[Maria-discuss] fsync alternative
Hi, It would appear that on a typical webserver, the majority of disk i/o belongs to the MariaDB database process. It would appear it's mostly waiting on fsync(), which to my understanding is executed at least once per commit. I understand that this is extensively researched in the documentation and it has to do with the recovery of data in case of an unexpected server reboot. The thing is, this has many performance issues because it caps database performance at whatever the speed of the underlying physical storage is, even if the changed data fits into the available RAM. It also results in the circumstance where if anything is impacting performance of the storage system on the server, this will break MariaDB and cause the service to go offline (time out), even if there is sufficient RAM in the machine to continue operating as normal from page cache. In a typical scenario you have a website which is writing things like session and page cache data which expires within an hour and would be no great loss if missing from a backup. Especially if the volume of the missing data would be 30 seconds (kernel default for committing dirty pages to disk) and mind you this setting is configurable. Temporary tables cannot be used in this case, because they are deleted as soon as the session ends, which is too soon. Is there a different solution that could be used here? I've also noticed in the documentation that the options to control fsync usage are even more limited than in the MySQL server. They are also very strongly argued against. Considering the point that InnoDB is considered to be in an inconsistent state in any event, so long as the server is not cleanly stopped, is there really justification for such strong opposition here? Disabling fsync boosts performance of a typical MySQL server by something like a factor of 3. LP, Jure
Maybe buy battery based raid card Em sáb, 7 de set de 2019 às 15:27, Jure Sah <dustwolfy@gmail.com> escreveu:
Hi,
It would appear that on a typical webserver, the majority of disk i/o belongs to the MariaDB database process. It would appear it's mostly waiting on fsync(), which to my understanding is executed at least once per commit.

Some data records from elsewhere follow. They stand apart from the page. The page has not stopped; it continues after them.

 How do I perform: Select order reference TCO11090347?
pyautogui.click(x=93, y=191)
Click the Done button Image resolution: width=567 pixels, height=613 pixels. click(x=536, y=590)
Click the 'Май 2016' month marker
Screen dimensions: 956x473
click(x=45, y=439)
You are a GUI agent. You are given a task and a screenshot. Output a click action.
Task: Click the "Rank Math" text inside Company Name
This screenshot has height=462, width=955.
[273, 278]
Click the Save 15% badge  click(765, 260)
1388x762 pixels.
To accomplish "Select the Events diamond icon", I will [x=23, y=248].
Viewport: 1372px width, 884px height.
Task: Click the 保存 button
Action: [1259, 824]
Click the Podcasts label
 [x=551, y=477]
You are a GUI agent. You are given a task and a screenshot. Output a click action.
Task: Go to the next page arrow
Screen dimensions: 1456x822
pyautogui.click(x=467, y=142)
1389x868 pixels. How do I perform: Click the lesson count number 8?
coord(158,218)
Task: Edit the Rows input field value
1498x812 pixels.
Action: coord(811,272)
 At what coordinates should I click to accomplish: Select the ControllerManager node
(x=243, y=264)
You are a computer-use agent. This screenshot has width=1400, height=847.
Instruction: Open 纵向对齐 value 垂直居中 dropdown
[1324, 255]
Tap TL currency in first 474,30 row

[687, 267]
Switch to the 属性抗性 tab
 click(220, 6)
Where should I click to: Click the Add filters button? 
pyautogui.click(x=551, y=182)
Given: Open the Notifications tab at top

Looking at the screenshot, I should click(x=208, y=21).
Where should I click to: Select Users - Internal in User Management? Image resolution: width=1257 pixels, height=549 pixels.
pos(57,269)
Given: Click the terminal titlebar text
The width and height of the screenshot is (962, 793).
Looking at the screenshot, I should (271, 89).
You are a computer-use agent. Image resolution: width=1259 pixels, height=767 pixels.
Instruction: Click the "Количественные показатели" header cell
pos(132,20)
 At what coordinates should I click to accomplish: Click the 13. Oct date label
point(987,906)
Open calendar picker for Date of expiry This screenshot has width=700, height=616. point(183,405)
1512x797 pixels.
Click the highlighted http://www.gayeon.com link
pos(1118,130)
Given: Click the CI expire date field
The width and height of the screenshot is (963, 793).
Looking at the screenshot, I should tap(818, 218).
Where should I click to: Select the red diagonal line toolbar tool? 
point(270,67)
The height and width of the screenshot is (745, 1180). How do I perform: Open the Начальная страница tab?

I understand that this is extensively researched in the documentation and it has to do with the recovery of data in case of an unexpected server reboot.
The thing is, this has many performance issues because it caps database performance at whatever the speed of the underlying physical storage is, even if the changed data fits into the available RAM. It also results in the circumstance where if anything is impacting performance of the storage system on the server, this will break MariaDB and cause the service to go offline (time out), even if there is sufficient RAM in the machine to continue operating as normal from page cache.
In a typical scenario you have a website which is writing things like session and page cache data which expires within an hour and would be no great loss if missing from a backup. Especially if the volume of the missing data would be 30 seconds (kernel default for committing dirty pages to disk) and mind you this setting is configurable.
Temporary tables cannot be used in this case, because they are deleted as soon as the session ends, which is too soon.
Is there a different solution that could be used here?
I've also noticed in the documentation that the options to control fsync usage are even more limited than in the MySQL server. They are also very strongly argued against. Considering the point that InnoDB is considered to be in an inconsistent state in any event, so long as the server is not cleanly stopped, is there really justification for such strong opposition here?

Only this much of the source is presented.